Philip Glanville: Scrapping the HRA cap is a win for Labour – but not a silver bullet for the housing crisis

Philip Glanville

Brexit infighting, no new policy ideas and announcements stolen straight from Labour’s manifesto, Tory conference was a good metaphor for Theresa May’s time as Prime Minister. Her speech, lacking in ideas but full of attacks on Jeremy Corbyn, showed her party’s lack of vision for the country.

But hidden in the rhetoric, there was one policy announcement that will have made council leaders across the country do a double-take. Did she really just say she will scrap our Housing Revenue Account borrowing cap? The devil will be in the detail, but yes, it appears to be true. After years of campaigning by Labour councils, housing charities, policy bodies and even the Conservative chair of the Local Government Association, the Tories have finally listened.

For nearly a decade, this Tory Treasury-imposed cap has been the main blocker on us building the new generation of council housing we desperately need. There are more than a million households on waiting lists, around 120,000 children who will spend this Christmas in temporary accommodation like hostels and B&Bs, and homelessness is rising We won’t solve our country’s housing crisis – a crisis made and prolonged in Whitehall – unless local authorities are given the freedom to build genuinely affordable social housing.

For too long, the arbitrary borrowing cap placed on us has hamstrung our efforts to build in the numbers we need. In Hackney, the borough I lead, we are building despite this cap, having delivered nearly 400 new council homes in the past few years (in the teeth of Tory austerity). We’ve promised to complete nearly 800 new council homes in the next four years under my mayoralty.
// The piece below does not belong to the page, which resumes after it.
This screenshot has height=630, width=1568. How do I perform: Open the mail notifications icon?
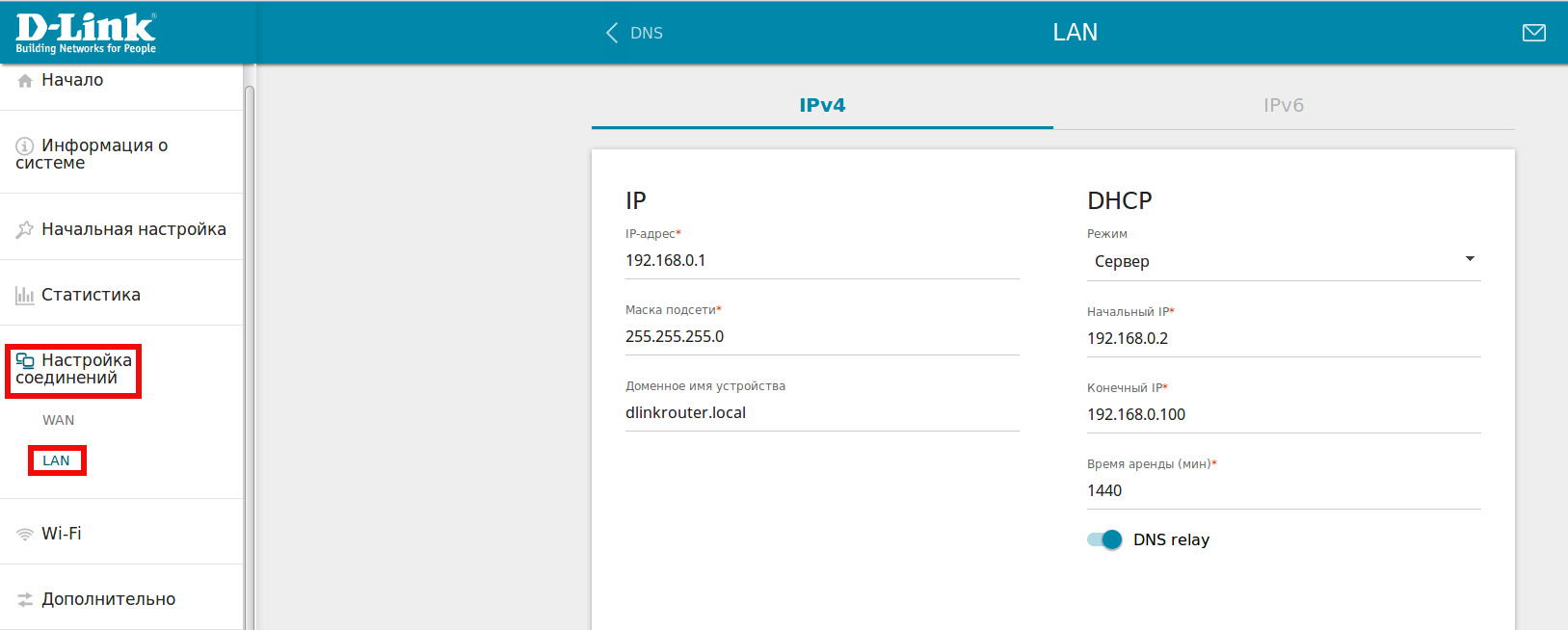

Theresa May’s announcement has the potential to unleash a step-change in the number of homes councils like mine can build – returning us to our historic role as major housebuilders. Like many, I marched, campaigned and lobbied in parliament to get to this moment. We believe by 2025 full HRA reform could help us build between 700 and 900 additional council homes. This will be the highest number since the 1970s and ’80s.
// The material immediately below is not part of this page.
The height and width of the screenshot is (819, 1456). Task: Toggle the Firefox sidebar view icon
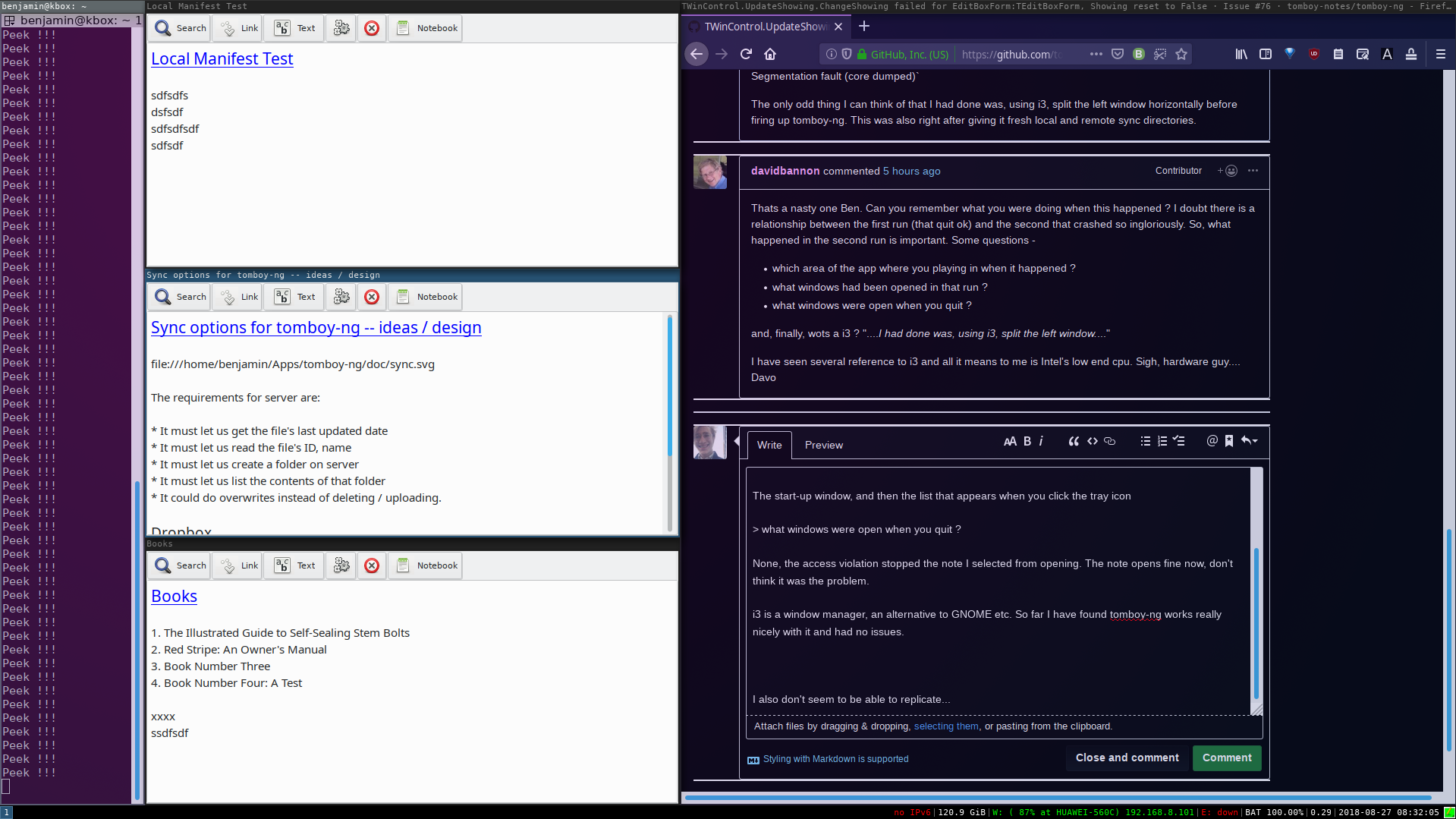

But while we celebrate this Labour win, we must also strike a note of caution. The Prime Minister did not announce a single penny of funding to build council housing – only the ability to prudently borrow our own money, against our assets, to finance the expensive business of constructing homes.
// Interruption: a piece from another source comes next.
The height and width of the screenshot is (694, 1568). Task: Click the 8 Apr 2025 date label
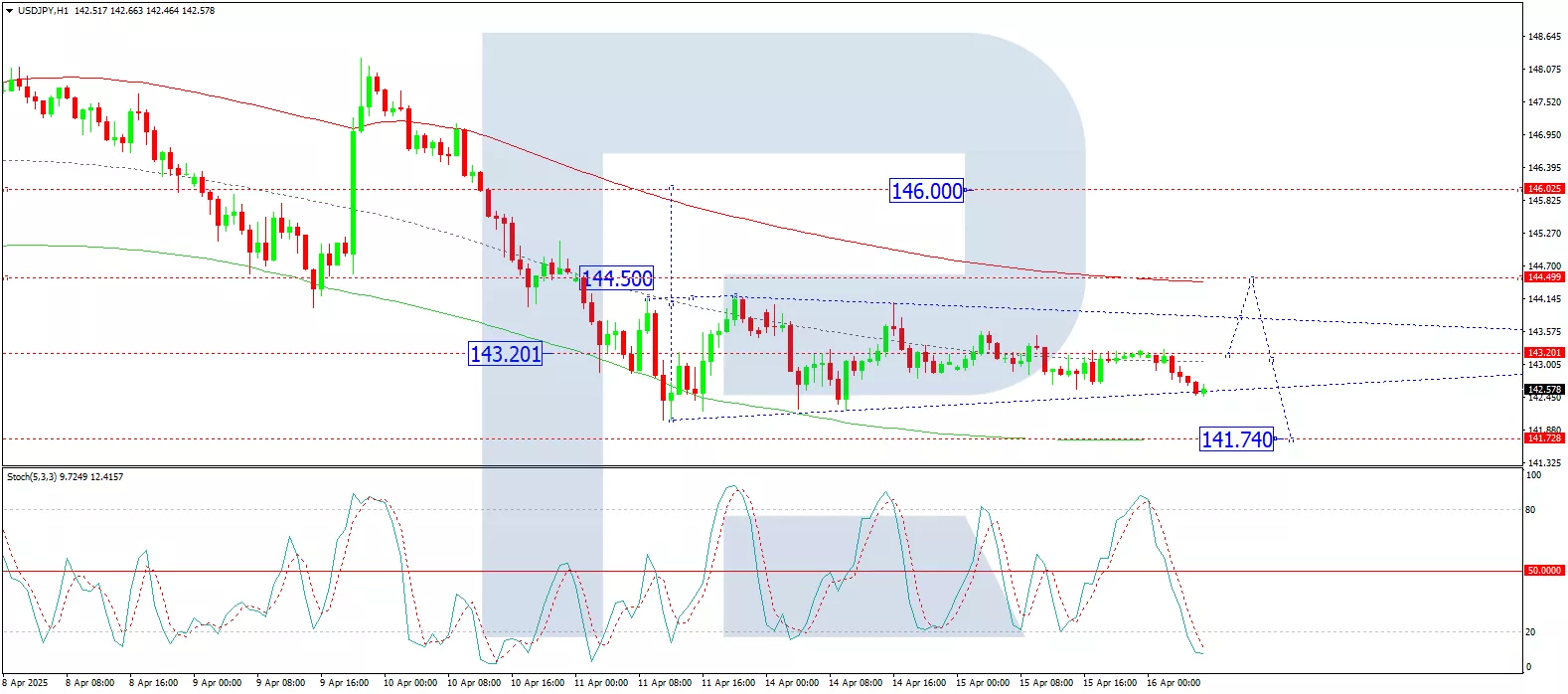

Alone, this won’t solve the housing crisis. Many councils have no existing development programmes thanks to decades of government policy under both parties, and it will take years to build up an in-house delivery team like Hackney’s. There are still pointless restrictions on reinvesting income from Right to Buy sales on building new homes – albeit with welcome noises from ministers on reforms. Most importantly, there’s barely any grant funding available to get projects off the ground. At least in London we are now lucky we have a mayor committed to using existing funding to build council housing, and Hackney will work with his team to do this.

Although without a borrowing cap we can build more at one time, it doesn’t mean there’s any new money to build homes, and we still need to find cold, hard cash towards the £250,000-300,000 it costs us to build every home for social rent. In Hackney, we do this through what we call cross-subsidy – that is, selling some homes outright to pay for council housing. It’s a successful, award-winning model that has housed hundreds of families in high-quality, modern and genuinely affordable new council homes. Even with more borrowing power, we’ll still need to match it with income from private sales. We’ll look to expand this model to deliver even more homes, including options for a living rent and shared ownership for private renters who will never realistically qualify for a council home.

But without reforms to Right to Buy, significant grant funding, better regulation of the private rented sector – where evictions are now the main cause of homelessness – and an end to damaging welfare changes on the most vulnerable, we risk not seeing a real change in the numbers of families unable to find or afford a place to call home.

While Theresa May’s announcement on Wednesday has been hard won, and it represented a surprising change to Tory orthodoxy, whether she can convince her warring party to reverse eight years of counterproductive attacks on social housing and those that live in it remains to be seen.

Of course, there is a simpler option. A Labour government, a Labour housing minister; building on the record of councils like Hackney to truly deliver a radical programme of reform that will actually deliver the homes we need.

Philip Glanville is mayor of Hackney.